Alvin L. Gittins (17 January 1922 – 7 March 1981) was an English-born artist who was a professor at the University of Utah.  He has been described as "one of [the United States] greatest portrait artists ever".

Life and career
Gittins was born in Kidderminster, Worcestershire, England.  He attended art school in London.  Gittins was raised in the Church of Jesus Christ of Latter-day Saints in England.  He first came to the United States in 1946 and graduated from Brigham Young University in 1947.  He was appointed a member of the University of Utah art faculty in 1947.  From 1956 to 1962 Gittins was head of the University of Utah art department.

Gittins painted 89 portraits of people connected with the University of Utah and at least one of his portraits hangs in almost every campus building.  He focused heavily on the detail of human figures and sought to bring out his subjects feelings in his paintings.  As a professor, Gittins was noted for insisting on intensive studies of anatomy and perspective at a time when most art programs focused on expressionist art.

**Item-finding records**:
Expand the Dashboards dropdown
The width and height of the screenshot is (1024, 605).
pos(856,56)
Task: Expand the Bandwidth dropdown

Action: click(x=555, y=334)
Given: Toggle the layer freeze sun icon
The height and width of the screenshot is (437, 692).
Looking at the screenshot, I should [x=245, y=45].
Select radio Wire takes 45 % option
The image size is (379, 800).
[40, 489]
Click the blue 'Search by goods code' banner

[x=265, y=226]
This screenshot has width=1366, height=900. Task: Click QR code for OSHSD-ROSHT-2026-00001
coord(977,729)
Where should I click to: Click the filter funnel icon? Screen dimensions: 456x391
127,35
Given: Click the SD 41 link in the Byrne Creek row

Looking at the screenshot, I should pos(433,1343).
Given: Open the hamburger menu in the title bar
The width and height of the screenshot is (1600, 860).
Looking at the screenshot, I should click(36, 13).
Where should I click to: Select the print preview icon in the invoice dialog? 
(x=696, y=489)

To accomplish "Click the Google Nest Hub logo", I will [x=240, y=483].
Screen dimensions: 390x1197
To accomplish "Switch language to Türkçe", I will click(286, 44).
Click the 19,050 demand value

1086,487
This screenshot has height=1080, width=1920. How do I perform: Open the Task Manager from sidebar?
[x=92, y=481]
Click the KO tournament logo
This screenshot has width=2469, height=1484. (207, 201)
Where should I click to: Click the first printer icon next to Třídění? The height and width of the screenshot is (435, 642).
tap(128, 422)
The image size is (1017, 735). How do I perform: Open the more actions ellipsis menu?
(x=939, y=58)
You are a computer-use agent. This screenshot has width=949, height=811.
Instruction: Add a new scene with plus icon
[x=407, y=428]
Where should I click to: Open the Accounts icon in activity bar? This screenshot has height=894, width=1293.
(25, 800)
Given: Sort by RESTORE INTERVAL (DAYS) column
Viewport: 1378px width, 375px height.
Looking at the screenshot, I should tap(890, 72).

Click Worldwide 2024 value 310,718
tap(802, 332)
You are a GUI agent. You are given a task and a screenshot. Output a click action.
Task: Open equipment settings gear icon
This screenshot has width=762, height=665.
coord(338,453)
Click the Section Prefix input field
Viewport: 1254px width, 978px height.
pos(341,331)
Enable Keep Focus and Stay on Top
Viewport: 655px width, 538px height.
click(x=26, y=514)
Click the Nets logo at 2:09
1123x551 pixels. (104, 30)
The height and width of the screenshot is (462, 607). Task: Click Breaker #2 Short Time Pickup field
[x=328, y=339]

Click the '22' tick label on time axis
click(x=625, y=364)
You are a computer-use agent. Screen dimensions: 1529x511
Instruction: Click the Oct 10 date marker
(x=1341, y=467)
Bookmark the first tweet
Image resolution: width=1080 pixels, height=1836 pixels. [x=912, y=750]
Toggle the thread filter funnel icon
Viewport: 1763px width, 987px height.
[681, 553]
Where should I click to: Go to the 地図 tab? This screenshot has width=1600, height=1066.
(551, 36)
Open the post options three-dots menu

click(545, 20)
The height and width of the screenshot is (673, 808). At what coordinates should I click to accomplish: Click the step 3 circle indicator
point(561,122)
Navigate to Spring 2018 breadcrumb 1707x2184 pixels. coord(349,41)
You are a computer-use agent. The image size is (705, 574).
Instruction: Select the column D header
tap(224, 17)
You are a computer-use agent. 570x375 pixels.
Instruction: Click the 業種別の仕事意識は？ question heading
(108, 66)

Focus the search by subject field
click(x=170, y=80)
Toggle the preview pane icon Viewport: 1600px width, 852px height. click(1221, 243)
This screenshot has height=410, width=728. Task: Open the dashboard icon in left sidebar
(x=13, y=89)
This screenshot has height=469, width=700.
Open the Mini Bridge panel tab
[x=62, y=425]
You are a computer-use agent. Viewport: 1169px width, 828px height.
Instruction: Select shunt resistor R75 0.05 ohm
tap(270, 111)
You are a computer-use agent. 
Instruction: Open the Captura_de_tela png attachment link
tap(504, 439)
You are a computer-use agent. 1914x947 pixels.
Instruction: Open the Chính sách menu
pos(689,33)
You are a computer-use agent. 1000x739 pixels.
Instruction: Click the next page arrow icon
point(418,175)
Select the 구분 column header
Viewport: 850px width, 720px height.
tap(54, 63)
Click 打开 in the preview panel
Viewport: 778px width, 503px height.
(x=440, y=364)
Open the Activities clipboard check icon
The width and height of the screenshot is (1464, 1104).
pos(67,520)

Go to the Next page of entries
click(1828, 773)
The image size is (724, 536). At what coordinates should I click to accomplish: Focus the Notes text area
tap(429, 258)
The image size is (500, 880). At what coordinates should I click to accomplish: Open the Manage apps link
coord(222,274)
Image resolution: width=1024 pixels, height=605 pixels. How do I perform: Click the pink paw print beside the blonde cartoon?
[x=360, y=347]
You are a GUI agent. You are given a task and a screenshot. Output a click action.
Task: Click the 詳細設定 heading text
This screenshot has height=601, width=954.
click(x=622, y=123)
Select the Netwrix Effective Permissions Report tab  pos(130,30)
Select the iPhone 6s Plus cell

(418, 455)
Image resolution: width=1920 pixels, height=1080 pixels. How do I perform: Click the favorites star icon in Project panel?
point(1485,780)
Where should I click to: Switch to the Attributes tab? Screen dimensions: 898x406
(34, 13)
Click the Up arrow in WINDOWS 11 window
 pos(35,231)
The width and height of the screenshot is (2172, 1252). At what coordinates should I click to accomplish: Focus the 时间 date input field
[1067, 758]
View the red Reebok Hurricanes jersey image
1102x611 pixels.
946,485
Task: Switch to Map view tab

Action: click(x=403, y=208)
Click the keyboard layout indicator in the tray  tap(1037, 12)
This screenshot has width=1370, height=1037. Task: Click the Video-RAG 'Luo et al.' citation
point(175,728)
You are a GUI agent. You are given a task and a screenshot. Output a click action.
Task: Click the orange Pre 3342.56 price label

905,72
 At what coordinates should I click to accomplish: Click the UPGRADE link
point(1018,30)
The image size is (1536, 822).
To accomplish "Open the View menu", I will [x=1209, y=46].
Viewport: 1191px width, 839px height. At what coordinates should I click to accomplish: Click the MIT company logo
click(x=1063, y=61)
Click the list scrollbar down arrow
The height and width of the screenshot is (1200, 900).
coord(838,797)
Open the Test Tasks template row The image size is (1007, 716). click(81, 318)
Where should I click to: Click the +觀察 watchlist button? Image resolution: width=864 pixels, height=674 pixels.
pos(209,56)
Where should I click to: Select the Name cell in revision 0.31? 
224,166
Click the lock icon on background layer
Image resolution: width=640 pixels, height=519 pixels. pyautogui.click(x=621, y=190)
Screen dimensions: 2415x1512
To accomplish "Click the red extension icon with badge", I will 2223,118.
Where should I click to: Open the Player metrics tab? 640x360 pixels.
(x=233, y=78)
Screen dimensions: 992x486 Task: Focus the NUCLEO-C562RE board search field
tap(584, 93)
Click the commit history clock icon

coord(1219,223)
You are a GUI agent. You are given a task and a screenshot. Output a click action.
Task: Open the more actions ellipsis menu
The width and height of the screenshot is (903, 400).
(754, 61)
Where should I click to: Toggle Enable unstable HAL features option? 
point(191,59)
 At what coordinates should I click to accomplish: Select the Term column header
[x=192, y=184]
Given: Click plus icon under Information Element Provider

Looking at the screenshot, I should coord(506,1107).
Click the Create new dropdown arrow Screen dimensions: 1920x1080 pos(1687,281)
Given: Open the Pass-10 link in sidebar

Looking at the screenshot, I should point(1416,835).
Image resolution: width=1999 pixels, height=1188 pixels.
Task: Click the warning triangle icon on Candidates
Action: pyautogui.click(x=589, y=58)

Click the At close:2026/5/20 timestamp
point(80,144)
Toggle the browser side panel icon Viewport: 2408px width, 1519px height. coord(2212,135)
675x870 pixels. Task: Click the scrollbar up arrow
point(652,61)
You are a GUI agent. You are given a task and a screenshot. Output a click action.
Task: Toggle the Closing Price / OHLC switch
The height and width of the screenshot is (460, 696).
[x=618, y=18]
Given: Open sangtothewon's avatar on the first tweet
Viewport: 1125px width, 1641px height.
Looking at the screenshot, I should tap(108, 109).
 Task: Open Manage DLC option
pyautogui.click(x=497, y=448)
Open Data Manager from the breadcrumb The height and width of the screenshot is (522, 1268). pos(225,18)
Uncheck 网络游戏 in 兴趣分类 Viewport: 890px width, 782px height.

**Exercise brief**: List every year that appears in the text about Alvin L. Gittins, each one once, in the order it first appears. Use only the text about Alvin L. Gittins for what comes next.

**Written response**: 1922, 1981, 1946, 1947, 1956, 1962